The employer must also ensure that all customers or business contacts are informed of the employee’s departure. This can be done by letter, email, phone or a face-to-face meeting. The employer should give the customer information (name, phone number, email, etc.) as to who their new contact will be. Continuity of contact is essential along with assurances that the employer will continue to serve the needs of the customer.
Any employee who leaves or is discharged from employment should be paid in full all wages or salary earned no later than either:
The final wages of an employee who quits or is discharged shall include any vacation pay or other compensatory time that is owed to the employee by virtue of company policy or labor agreement.
Employers should have departing employees fill out an address update form if the employee. Being able to locate the former employees is extremely important for employers when it comes time to send out W-2s.
The Supreme Court has interpreted the Fair Labor Standards Act (FLSA) broadly to protect employees who make oral complaints, not just those making written complaints, when the complaint involves wage and hour violations. Many employment policies have historically required written notice of complaints.

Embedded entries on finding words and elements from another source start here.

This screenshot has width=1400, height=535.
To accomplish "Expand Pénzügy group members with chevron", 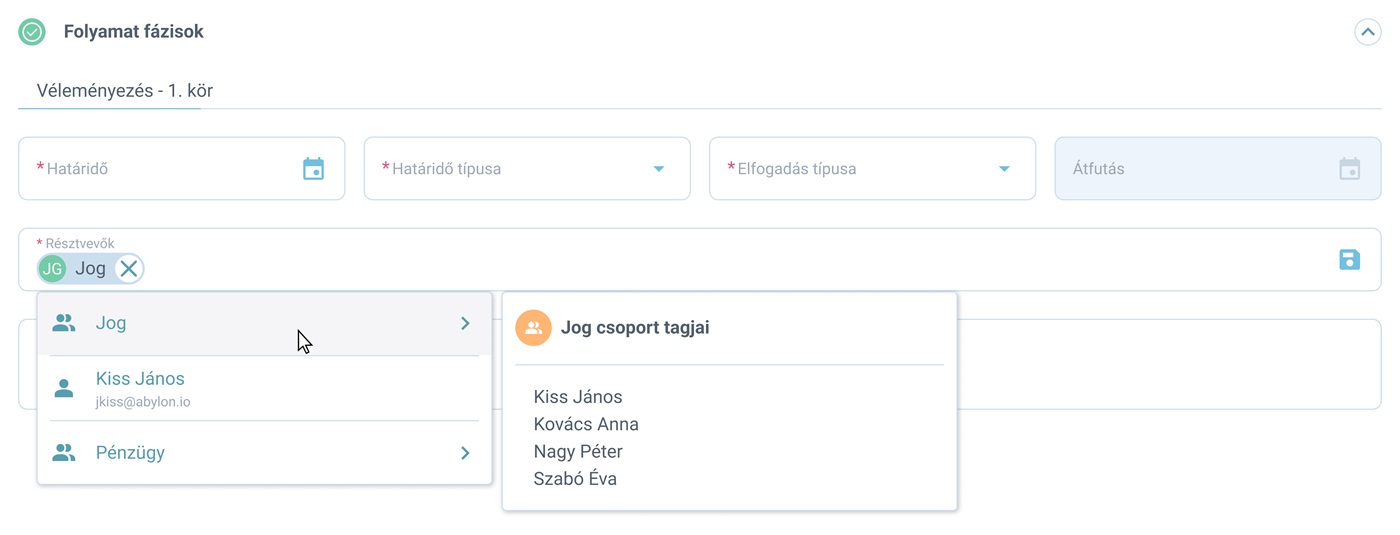I will pyautogui.click(x=465, y=453).
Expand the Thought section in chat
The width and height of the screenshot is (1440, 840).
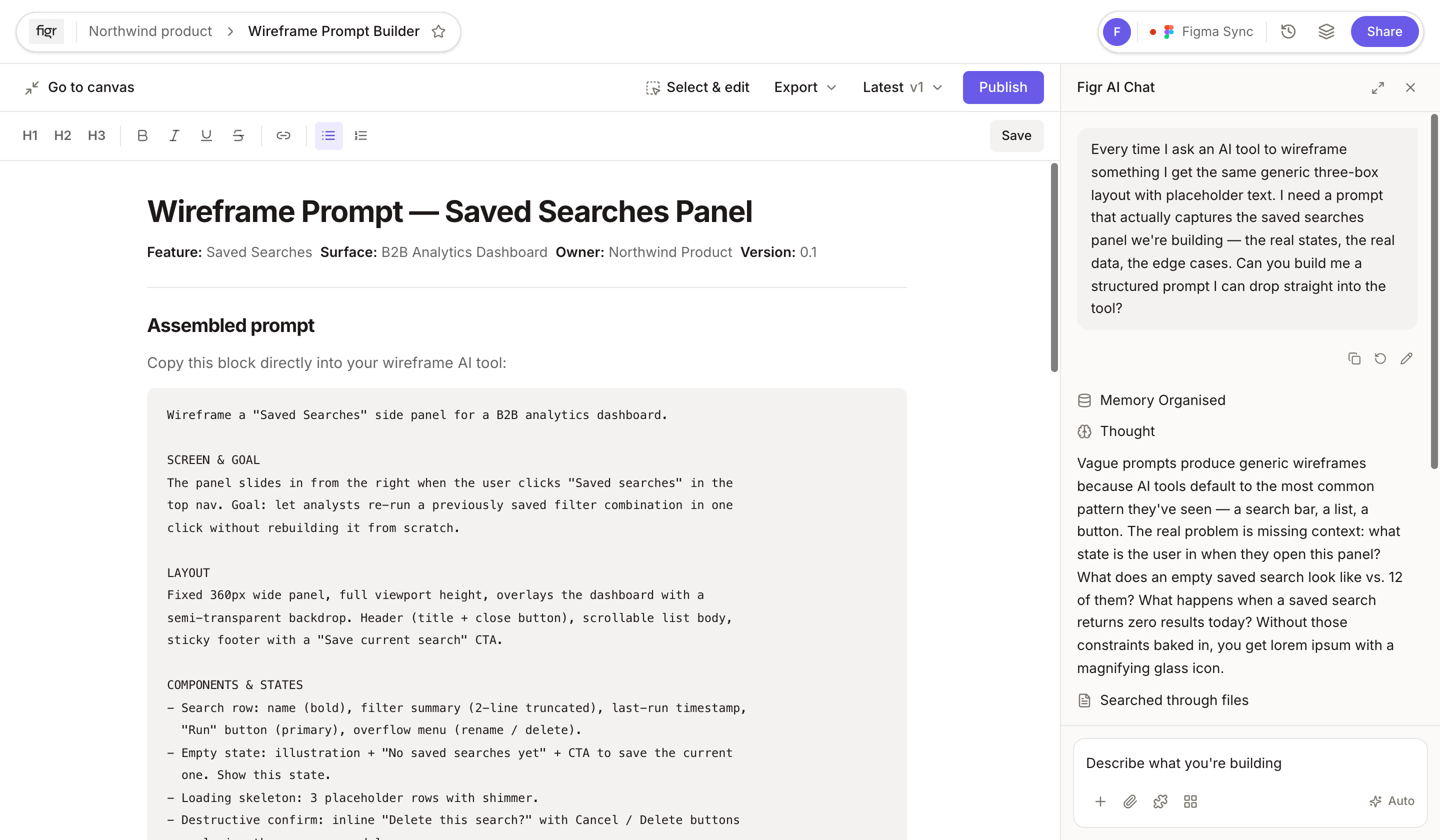pyautogui.click(x=1116, y=432)
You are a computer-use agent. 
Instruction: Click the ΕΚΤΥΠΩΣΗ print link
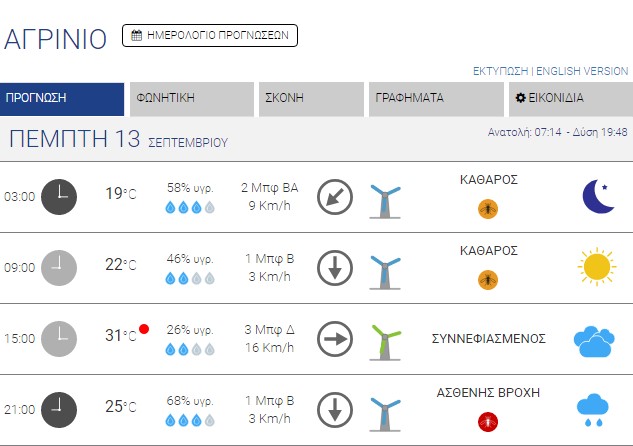pos(501,71)
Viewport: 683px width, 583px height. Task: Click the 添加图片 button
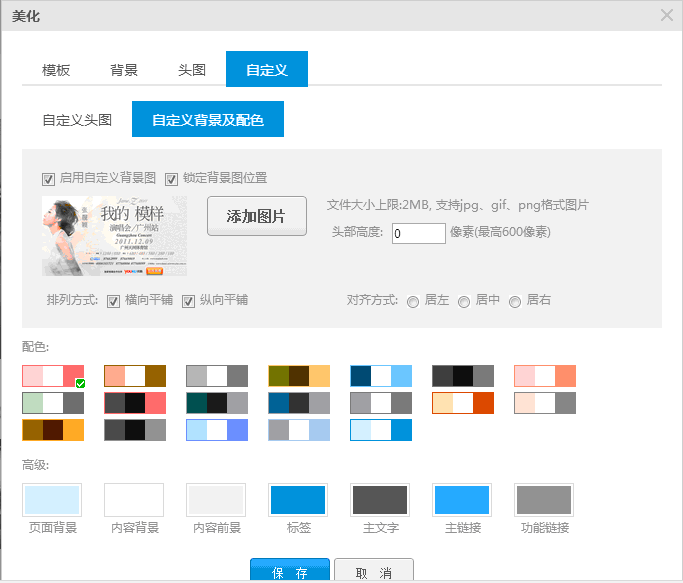point(256,216)
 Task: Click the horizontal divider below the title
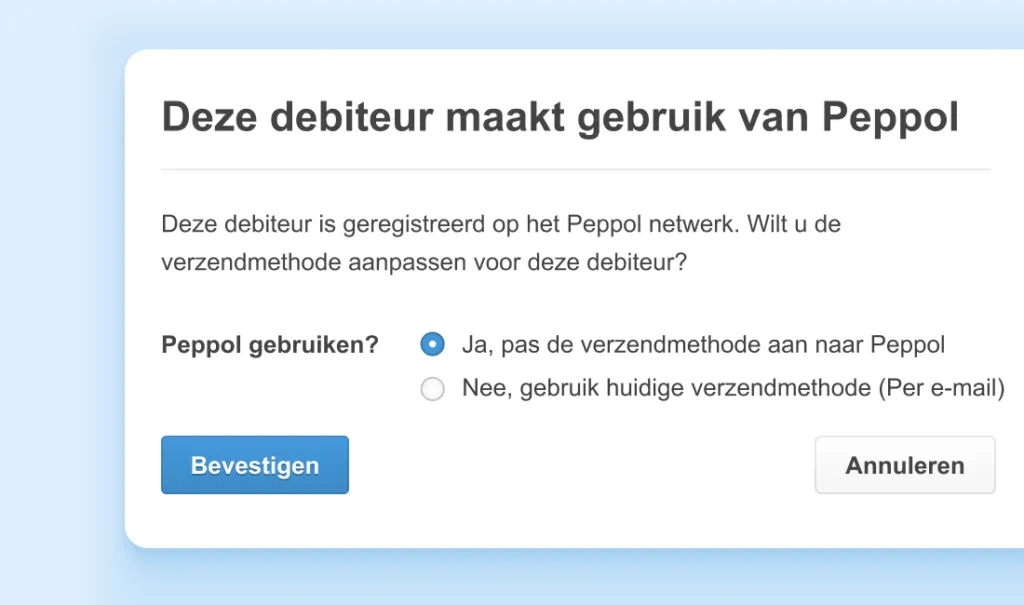575,170
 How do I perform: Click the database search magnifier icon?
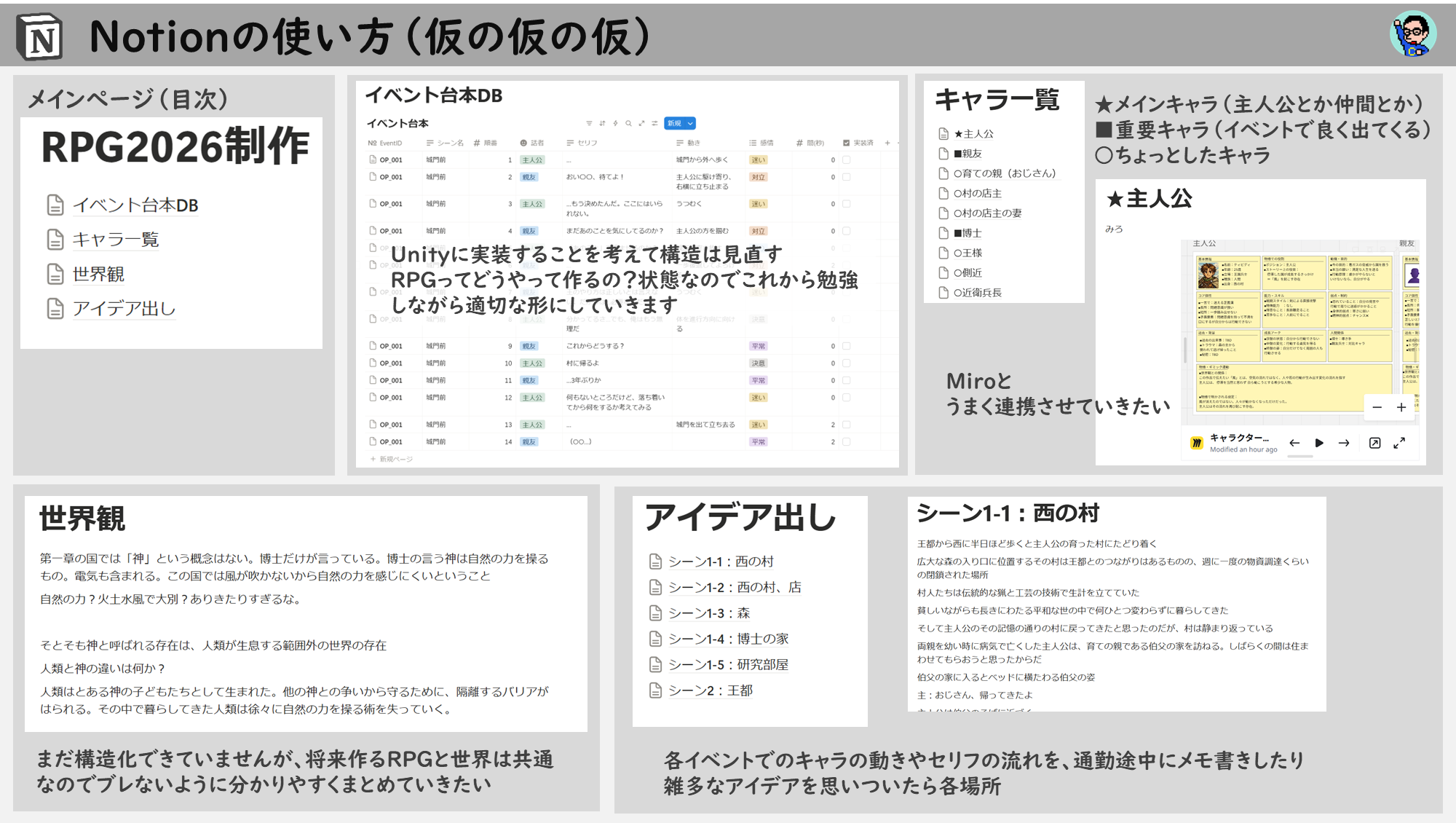pos(628,123)
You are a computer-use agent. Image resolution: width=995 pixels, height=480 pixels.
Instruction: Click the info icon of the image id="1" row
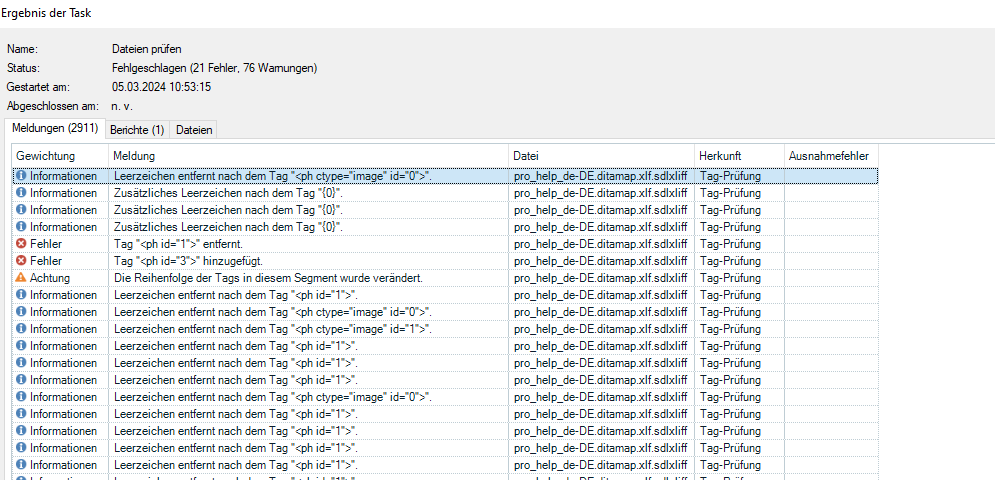click(x=21, y=329)

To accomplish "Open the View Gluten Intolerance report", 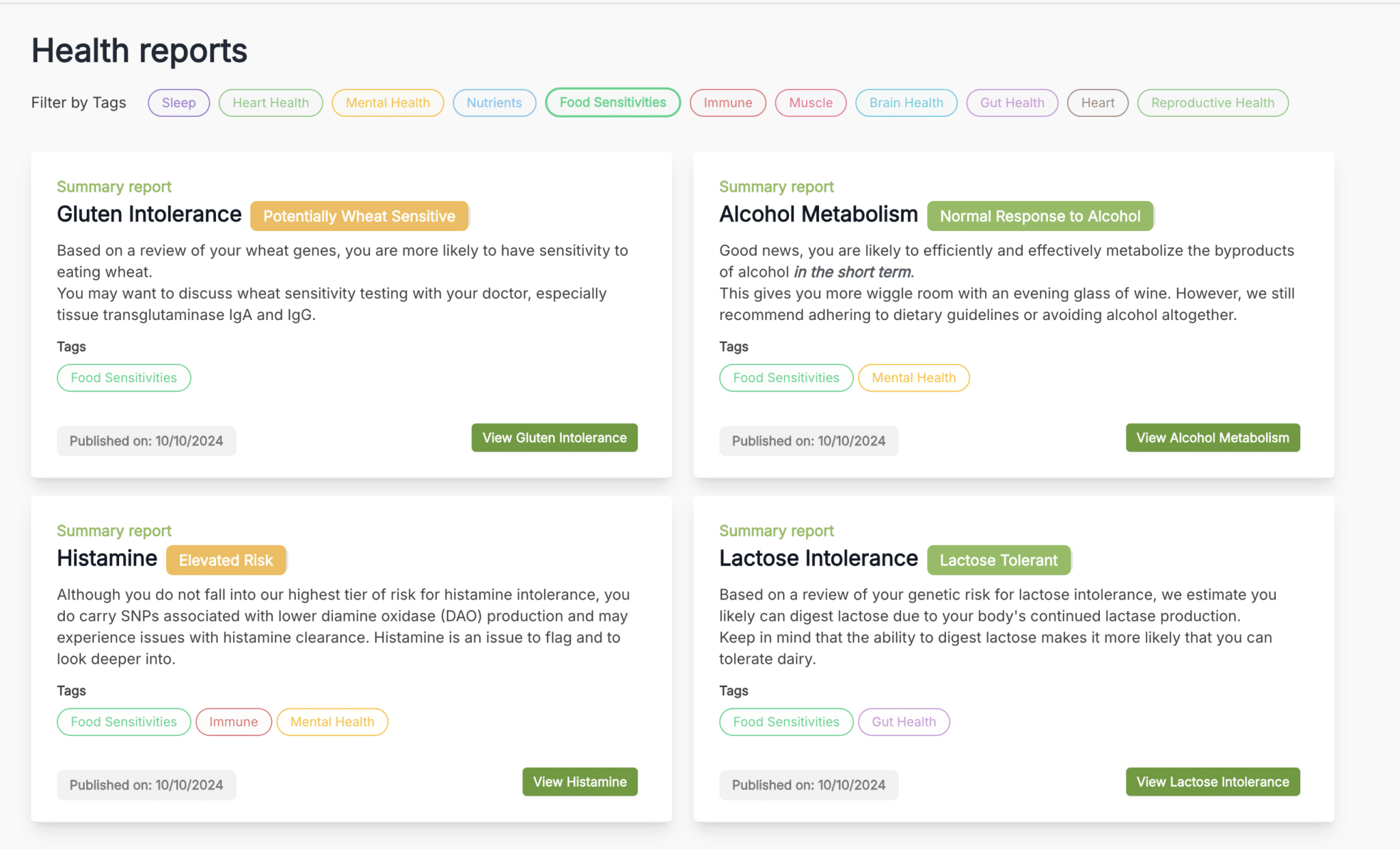I will point(554,437).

Following termination, former employees should receive a letter from the Human Resources office that outlines the status of their benefits upon termination. This includes life insurance, health coverage, retirement plan and expense account plans.
A departing employee may represent a threat that the employer’s trade secrets will be disclosed or misused or that customer relationships will be exploited unfairly. Any confidentiality agreement or noncompete agreement that the exiting employee signed when commencing employment should be reviewed to make certain the employee understands what is expected. Remind the employee that any breach of confidentiality will be addressed.
The employer should also notify its network administrator or other appropriate staff person of the date and time on which to terminate the leaving employee’s access to computer and telephone systems.
Depending on the access methods, the employer should disable the employee’s building entry code, disable the entry swipe card or collect the employee’s keys. It is in both the employer’s and the former employee’s best interest that he or she cannot access any company property.
Exiting employees must be required to turn in all company books, materials, keys, ID badges, computers, credit cards, cellphones and any other company-owned items. Because employers may want to keep the departing employee’s email and phone accounts active for a short period of time after the departure in order to communicate with customers, employees should provide their supervisors with passwords and other information pertaining to accessing computer files and telephone messages.
Perhaps the most efficient way to ensure that all appropriate documentation is included in an employee’s personnel file is to create a checklist of all that needs to be completed when an employee is discharged.
If an employee states their intention to leave their employment, ask them to write a resignation letter that states that they are leaving and their termination date. This letter should go into their personnel file.
Documentation of that an exit interview was conducted should also be kept in the terminated employee’s personnel file. It may also be a good idea to document whether or not a terminated employee returned all company owned property to the employer.